Third, and perhaps most important, we use our measures in a very competitive fashion. The scores that our plans, and indirectly the providers they contract with, receive are used as an explicit tool to improve care OR lose business. More specifically, we provide incentives for beneficiaries to move to higher quality plans as well as to drive quality improvement in the plans. We do so through offering lower premium contributions for higher quality health plans, coupled with a report card providing information about each plan.

Our members vote with their feet and the best plans and providers significantly improve their market share. For example, over the past six years, enrollment in our "benchmark" or best HMOs have increased by 217 percent while enrollment in our poorest performing HMOs have declined by 63 percent. This is the result of beneficiaries moving to those organized health delivery systems that improved their performance and produced higher quality health care. Also we have dropped a number of poor performing plans. The CEOs of several of our newly designated benchmark HMOS have told us that their improvement was directly influenced by GM's benchmarking strategy. In fact, from 1998 through 2002, our plans have produced a 40 percent increase in their quality assessment scores.

As a consequence of our health care management techniques, our GM employees, retirees and families are receiving better, more cost-effective care. Our plans, which largely provide very similar benefit packages, are actually competing on the basis of quality and cost-not on the basis of who can attract the healthiest beneficiary. Good plans are rewarded and plans performing less well are given incentives to improve. While we have used our purchasing leverage to drop poor performing plans, our actual goal is to use our techniques to improve the quality of all plans and providers.

Mr. Chairman, I am pleased to report that a number of our plans and providers have made dramatic improvements. For example, our largest organized health delivery plan, designated a “benchmark” this year, has made dramatic improvements in its diabetes care performance measures resulting in reduced probability of hospitalization, blindness and foot amputation of its diabetic members. Notably, after reviewing our statistics on the performance of all of our plans for all the health care they provide, we have found an explicit and positive statistically significant correlation between plan performance and cost-effectiveness.

GM's Management of Prescription Drug Costs. Mr. Chairman, I would be remiss if I did not share with the Committee some of the benefit design, administrative and competitive techniques we use to manage our $1.5 billion prescription drug benefit. GM has a full time doctorate level clinical pharmacist on its health care initiatives management team. Her role is to lead the management of our drug benefits, focusing on quality and appropriate use, through both GM programs and a Pharmacy Benefit Manager or PBM. To ensure we benefit as much as possible from the drug managing techniques the PBM utilizes, we provide performance awards that provide incentives for successes at assuring appropriate utilization, increasing the use of quality generic drug products, and reducing cost growth.
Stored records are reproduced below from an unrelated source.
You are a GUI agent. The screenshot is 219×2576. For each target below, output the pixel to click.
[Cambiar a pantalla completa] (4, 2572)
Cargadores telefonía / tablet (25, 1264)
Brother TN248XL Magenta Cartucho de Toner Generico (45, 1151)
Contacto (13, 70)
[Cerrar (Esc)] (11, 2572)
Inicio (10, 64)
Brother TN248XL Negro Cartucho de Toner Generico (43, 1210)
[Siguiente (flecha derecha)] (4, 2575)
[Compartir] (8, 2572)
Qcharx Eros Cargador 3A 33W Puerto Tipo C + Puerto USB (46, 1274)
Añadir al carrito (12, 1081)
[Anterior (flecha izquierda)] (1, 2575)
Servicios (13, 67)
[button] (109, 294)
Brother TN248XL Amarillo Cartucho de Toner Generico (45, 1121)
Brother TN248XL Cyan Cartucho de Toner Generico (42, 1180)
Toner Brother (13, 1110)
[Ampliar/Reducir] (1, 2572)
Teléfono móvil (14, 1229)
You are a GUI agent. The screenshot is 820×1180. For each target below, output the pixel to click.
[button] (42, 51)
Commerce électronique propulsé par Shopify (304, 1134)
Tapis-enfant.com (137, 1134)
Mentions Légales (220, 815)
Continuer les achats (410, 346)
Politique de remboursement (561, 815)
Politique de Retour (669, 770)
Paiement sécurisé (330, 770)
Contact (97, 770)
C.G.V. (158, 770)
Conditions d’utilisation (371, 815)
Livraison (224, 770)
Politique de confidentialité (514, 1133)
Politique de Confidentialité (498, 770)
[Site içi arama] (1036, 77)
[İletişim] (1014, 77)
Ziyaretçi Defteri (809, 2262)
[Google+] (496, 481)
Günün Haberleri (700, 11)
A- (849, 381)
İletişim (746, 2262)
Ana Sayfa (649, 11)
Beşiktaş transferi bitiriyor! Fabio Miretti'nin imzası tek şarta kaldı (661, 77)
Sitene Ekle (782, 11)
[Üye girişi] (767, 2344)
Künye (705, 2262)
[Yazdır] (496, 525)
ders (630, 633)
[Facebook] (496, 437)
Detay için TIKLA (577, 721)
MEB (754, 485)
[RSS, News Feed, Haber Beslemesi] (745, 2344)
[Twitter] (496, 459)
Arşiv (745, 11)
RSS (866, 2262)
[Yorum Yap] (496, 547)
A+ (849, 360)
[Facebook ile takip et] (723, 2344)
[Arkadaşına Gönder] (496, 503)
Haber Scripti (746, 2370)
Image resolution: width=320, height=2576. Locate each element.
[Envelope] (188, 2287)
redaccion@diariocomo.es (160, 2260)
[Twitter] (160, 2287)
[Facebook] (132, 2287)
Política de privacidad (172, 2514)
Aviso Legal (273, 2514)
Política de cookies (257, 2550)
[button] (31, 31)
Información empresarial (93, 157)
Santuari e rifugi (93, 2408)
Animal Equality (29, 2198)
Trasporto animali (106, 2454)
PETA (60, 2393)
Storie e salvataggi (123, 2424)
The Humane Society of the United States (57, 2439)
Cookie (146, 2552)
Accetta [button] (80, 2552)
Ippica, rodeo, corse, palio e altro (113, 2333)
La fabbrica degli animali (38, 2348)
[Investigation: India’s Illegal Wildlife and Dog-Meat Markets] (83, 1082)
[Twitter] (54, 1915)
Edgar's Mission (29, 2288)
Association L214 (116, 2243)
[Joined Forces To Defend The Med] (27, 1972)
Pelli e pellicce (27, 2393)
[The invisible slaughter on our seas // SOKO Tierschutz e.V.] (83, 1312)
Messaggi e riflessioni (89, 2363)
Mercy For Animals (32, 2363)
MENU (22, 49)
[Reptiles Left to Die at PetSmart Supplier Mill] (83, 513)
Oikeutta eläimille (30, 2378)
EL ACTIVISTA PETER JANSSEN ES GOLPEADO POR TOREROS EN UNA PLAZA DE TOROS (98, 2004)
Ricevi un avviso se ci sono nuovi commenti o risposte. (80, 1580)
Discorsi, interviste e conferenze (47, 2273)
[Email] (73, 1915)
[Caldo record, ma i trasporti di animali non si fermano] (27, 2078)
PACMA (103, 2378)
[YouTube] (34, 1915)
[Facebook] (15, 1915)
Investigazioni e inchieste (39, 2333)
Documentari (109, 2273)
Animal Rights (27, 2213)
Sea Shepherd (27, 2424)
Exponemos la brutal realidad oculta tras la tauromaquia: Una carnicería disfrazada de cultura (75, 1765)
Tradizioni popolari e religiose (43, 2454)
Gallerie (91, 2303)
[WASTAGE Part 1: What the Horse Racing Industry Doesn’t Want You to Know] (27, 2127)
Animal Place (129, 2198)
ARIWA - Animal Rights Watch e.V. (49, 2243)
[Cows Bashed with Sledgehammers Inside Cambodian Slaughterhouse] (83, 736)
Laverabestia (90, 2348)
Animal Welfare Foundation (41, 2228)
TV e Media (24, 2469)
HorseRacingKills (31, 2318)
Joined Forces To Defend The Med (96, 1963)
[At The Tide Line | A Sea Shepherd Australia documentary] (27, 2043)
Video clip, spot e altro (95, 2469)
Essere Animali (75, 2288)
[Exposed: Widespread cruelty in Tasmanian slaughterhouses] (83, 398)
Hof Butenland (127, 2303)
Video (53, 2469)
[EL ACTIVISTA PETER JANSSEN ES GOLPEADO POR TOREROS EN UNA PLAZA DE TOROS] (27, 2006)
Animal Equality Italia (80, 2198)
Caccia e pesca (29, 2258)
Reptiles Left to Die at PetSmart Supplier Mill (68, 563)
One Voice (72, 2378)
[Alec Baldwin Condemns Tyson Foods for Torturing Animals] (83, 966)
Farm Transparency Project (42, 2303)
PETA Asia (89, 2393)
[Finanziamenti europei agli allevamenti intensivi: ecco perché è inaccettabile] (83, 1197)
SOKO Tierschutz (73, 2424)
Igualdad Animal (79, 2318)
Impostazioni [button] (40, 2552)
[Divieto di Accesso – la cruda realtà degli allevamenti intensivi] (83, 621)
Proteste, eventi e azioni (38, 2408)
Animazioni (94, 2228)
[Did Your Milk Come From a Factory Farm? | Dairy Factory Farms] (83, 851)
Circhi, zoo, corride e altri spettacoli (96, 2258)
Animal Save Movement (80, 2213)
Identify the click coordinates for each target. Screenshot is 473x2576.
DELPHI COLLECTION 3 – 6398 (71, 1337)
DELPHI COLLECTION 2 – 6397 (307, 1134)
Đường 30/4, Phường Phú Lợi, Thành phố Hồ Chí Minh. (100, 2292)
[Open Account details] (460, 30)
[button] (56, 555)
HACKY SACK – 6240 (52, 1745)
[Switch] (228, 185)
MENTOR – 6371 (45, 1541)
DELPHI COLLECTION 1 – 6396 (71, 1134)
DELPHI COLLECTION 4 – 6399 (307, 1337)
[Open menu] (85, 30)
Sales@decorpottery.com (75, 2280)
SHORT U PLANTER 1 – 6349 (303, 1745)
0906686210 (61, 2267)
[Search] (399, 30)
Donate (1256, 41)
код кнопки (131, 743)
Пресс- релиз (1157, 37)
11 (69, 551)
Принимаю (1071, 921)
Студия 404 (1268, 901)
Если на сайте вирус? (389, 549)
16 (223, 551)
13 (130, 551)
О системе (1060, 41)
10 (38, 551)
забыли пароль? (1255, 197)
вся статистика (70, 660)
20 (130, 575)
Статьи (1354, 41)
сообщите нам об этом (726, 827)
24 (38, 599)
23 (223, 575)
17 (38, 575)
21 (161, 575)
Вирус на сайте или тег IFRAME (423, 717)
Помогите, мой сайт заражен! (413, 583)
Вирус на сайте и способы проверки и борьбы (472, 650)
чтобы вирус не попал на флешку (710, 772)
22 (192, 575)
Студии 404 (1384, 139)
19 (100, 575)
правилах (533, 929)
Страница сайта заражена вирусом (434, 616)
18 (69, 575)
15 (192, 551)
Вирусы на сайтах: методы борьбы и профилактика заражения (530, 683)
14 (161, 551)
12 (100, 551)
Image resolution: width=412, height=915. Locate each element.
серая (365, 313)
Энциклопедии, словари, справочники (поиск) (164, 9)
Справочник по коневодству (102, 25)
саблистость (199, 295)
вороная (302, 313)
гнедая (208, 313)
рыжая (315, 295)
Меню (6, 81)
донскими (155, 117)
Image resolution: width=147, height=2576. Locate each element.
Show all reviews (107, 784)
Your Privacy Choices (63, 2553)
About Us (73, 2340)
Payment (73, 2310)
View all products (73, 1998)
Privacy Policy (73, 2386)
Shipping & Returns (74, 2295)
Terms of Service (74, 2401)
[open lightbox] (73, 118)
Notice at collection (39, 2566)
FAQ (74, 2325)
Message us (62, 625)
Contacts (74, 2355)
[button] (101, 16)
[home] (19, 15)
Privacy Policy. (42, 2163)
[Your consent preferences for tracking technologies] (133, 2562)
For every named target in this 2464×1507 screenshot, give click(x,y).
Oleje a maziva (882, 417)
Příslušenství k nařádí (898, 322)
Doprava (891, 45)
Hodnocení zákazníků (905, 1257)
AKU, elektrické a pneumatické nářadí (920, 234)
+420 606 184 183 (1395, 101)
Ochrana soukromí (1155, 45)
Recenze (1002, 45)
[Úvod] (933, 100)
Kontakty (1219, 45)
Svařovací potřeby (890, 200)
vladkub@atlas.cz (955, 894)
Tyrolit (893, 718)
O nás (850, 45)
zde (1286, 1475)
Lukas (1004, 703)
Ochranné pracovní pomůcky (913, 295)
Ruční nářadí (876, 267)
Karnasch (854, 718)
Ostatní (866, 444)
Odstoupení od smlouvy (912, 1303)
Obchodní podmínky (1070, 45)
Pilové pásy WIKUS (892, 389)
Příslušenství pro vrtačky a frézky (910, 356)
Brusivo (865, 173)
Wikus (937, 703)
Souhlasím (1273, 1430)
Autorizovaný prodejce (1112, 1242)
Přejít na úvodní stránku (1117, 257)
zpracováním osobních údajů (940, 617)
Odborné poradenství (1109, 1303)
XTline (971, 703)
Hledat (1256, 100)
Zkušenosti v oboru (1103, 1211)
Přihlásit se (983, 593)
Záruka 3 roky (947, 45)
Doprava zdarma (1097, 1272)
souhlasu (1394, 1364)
In our efforts to improve the appropriate use of pharmaceuticals, we have drug benefit designs with multi-tier co-payments to encourage the use of the most therapeutically and cost-effective medications. We utilize prescription drug counseling/ drug utilization review (DUR) programs to help ensure our enrollees avoid excessive and inappropriate use of medications that can lead to drug interactions that can have severe health and cost consequences. We also use physician-based therapeutic interchange programs that encourage physicians to prescribe medications that are both therapeutically and cost effective. And, as I have mentioned, we continue to encourage plans to contract with hospitals that utilize computer-based prescribing tools to ensure proper medication use.

The GM Quality Purchasing Experience and Implications for Federal Purchasers

Mr. Chairman, there are a wide range of interventions we and our health plans use that we believe could improve Medicare's ability to purchase higher quality,

more cost-effective health care. Likewise, I believe that private purchasers would generally benefit if Medicare were empowered to be a more competitive purchaser of health care. We have noted that when Medicare and FEHBP do institute positive changes that make the delivery system more efficient, all purchasers-including us-indirectly benefit as well. We are aware of many excellent Medicare demonstration projects and encourage continued and widespread implementation of those that add value by improving quality and efficiency for its beneficiaries.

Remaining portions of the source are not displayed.